In the filing cover page, copy out the section that opens with "(Exact Name of" and closes with "Executive Offices)(Zip Code)", swapping "Delaware" for "Nevada".

▶ [EXCERPT TO READ]
____________
CURRENT REPORT PURSUANT
TO SECTION 13 OR 15(d) OF THE
SECURITIES EXCHANGE ACT OF 1934

Date of Report (Date of Earliest Event Reported) February 13, 2014

SANTA FE GOLD CORPORATION

(Exact Name of Registrant as Specified in Its Charter)

Delaware

(State or Other Jurisdiction of Incorporation)

0-20430 84-1094315
(Commission File Number) (IRS Employer Identification No.)

6100 Uptown Blvd NE, Suite 600
Albuquerque, NM 87110

(Address of Principal Executive Offices)(Zip Code)

Registrant's Telephone Number, Including Area Code (505) 255-4852      (505) 255-4852 FREE

Check the appropriate box below if the Form 8-K filing is intended to simultaneously satisfy the filing obligation of the registrant under any of the following provisions (see General Instruction A.2. below):

( x ) Written communication pursuant to Rule 425 under the Securities Act (17 CFR 230.425)
____________
▶ [RECORDS]
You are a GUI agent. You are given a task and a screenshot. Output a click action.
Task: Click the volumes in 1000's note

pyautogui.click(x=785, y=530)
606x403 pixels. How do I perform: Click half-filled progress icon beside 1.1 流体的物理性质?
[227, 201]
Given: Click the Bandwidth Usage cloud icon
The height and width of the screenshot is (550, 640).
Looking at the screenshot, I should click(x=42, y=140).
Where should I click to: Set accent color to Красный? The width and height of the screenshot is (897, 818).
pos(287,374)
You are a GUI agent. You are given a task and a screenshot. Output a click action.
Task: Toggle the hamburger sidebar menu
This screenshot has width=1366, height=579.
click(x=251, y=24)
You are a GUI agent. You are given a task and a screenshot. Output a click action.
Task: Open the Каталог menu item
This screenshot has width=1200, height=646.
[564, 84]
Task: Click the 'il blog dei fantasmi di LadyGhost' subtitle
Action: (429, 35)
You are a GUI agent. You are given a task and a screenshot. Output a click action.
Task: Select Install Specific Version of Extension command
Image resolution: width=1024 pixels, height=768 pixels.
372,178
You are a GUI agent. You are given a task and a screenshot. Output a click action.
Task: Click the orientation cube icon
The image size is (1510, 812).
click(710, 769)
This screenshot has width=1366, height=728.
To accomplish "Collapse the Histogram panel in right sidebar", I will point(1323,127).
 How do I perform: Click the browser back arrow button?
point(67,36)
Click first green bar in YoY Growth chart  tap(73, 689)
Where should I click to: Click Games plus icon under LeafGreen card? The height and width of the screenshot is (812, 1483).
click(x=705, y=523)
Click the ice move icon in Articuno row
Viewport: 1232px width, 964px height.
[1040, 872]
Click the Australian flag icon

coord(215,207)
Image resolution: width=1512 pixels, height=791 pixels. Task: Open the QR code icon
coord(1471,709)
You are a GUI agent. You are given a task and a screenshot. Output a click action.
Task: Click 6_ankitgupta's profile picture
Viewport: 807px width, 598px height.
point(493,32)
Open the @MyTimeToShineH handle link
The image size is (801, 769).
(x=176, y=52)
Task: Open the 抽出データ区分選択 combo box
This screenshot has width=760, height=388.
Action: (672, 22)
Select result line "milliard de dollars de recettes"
____________
▶ [EXERCISE RESPONSE]
(Exact Name of Registrant as Specified in Its Charter)

Nevada

(State or Other Jurisdiction of Incorporation)

0-20430 84-1094315
(Commission File Number) (IRS Employer Identification No.)

6100 Uptown Blvd NE, Suite 600
Albuquerque, NM 87110

(Address of Principal Executive Offices)(Zip Code)